ОТРЫВОК СО СТРАНИЦЫ
>>>>
В эти самые тяжелые годы эмиграции, о которых Ильич всегда говорил с какой-то досадой, уже вернувшись в Россию, он как-то еще раз повторил, что не раз говорил раньше: «и зачем мы только уехали тогда из Женевы в Париж!» В эти тяжелые годы он упорнее всего мечтал — вместе с Монтегюзом, победно распевая эльзасскую песню, в бессонные ночи зачитываясь Верхарном.
Потом, позже, во время войны, Владимир Ильич увлекался книжкой Барбюсса «Le feu», («Огонь»), — придавал ей громадное значение. Эта книжка была так созвучна с его тогдашним настроением.
Мы редко ходили в театр. Пойдем, бывало, но ничтожность пьесы или фальшь игры всегда резко били по нервам Владимира Ильича. Обычно, пойдем в театр и после первого действия уходим. Над нами смеялись товарищи, зря деньги переводим.
<<<<
ИСХОДНЫЕ ДАННЫЕ
>>>>
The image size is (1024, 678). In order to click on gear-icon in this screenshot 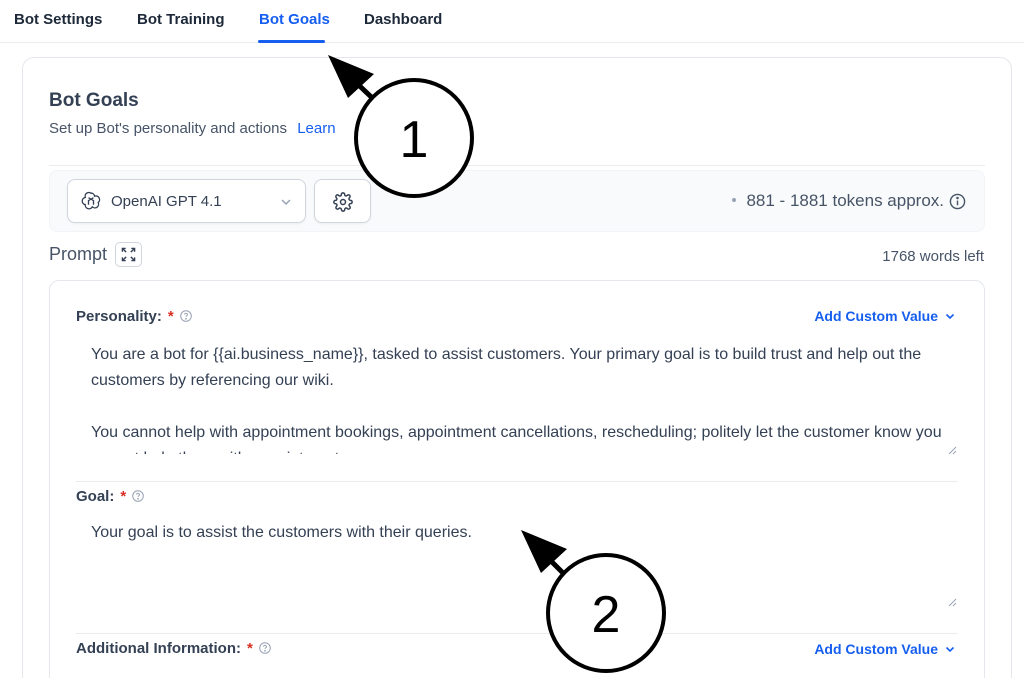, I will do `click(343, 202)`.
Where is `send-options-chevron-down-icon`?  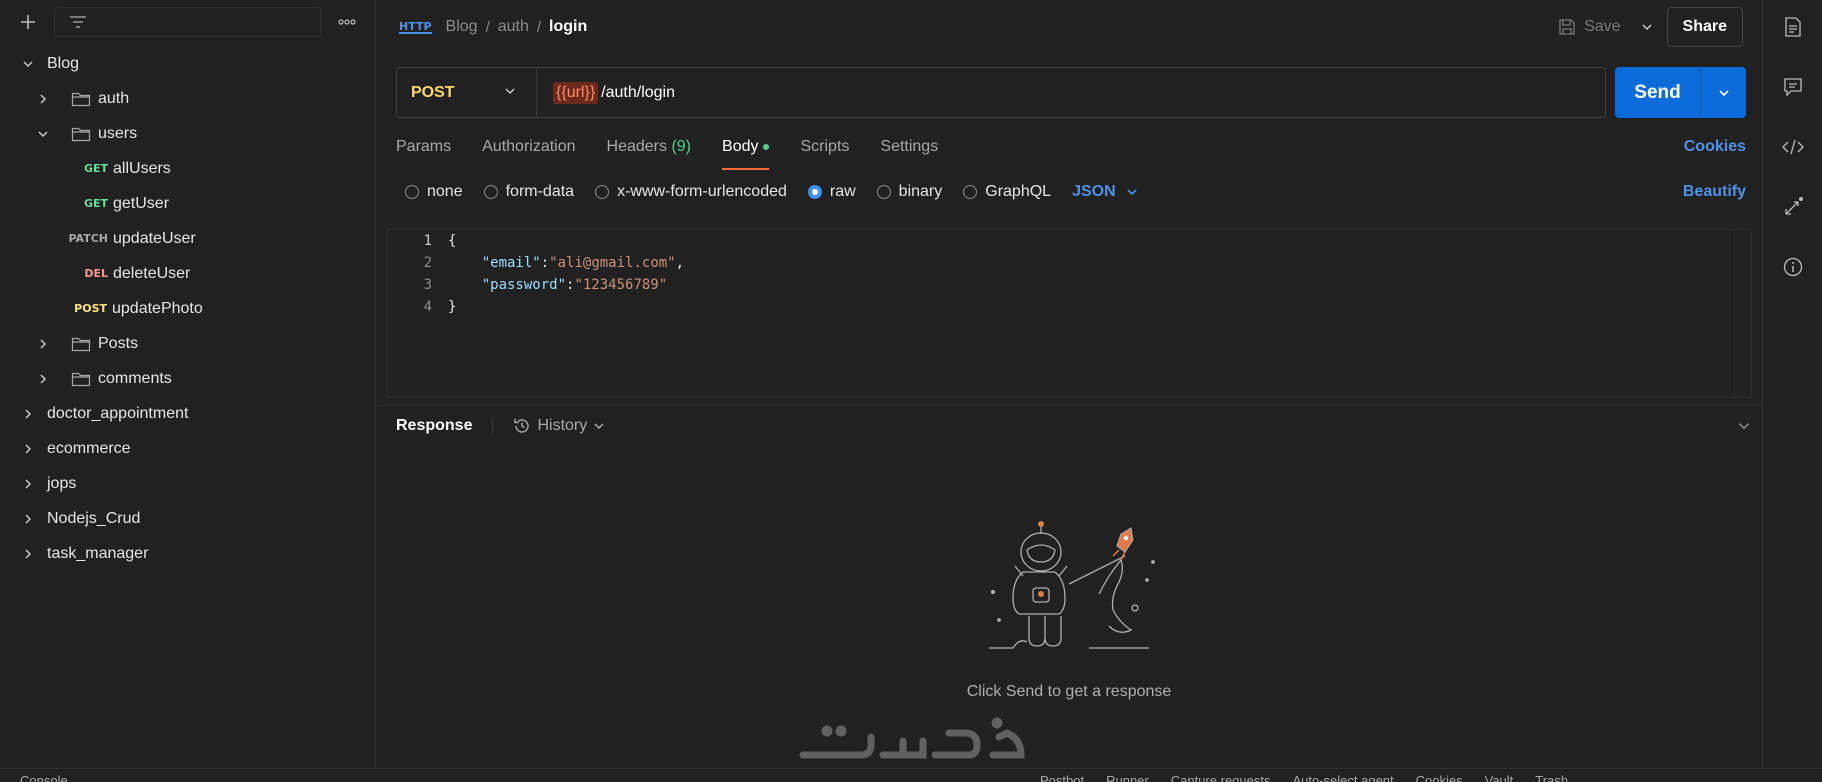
<<<<
УСЛОВИЕ ЗАДАЧИ
Продолжите отрывок о Владимире Ильиче, начав сразу после его последнего предложения. Строки — отдельный материал, к отрывку они не относятся.

РЕЗУЛЬТАТ ВЫПОЛНЕНИЯ
Но раз Ильич досидел до конца; это было, кажется, в конце 1915 года в Берне, — ставили пьесу Л. Толстого «Живой труп». Хоть шла она по-немецки, но актер, игравший князя, был русский, он сумел передать замысел Л. Толстого. Ильич напряженно и взволнованно следил за игрой.
И, наконец, в России. Новое искусство казалось Ильичу чужим, непонятным. Однажды нас позвали в Кремль на концерт, устроенный для красноармейцев. Ильича провели в первые ряды. Артистка Грозовская декламировала Маяковского «наш бог — бег, сердце — наш барабан» и наступала прямо на Ильича, а он сидел, немного растерянный от неожиданности, недоумевающий, и облегченно вздохнул, когда Грозовскую сменил какой-то артист, читавший «Злоумышленника» Чехова.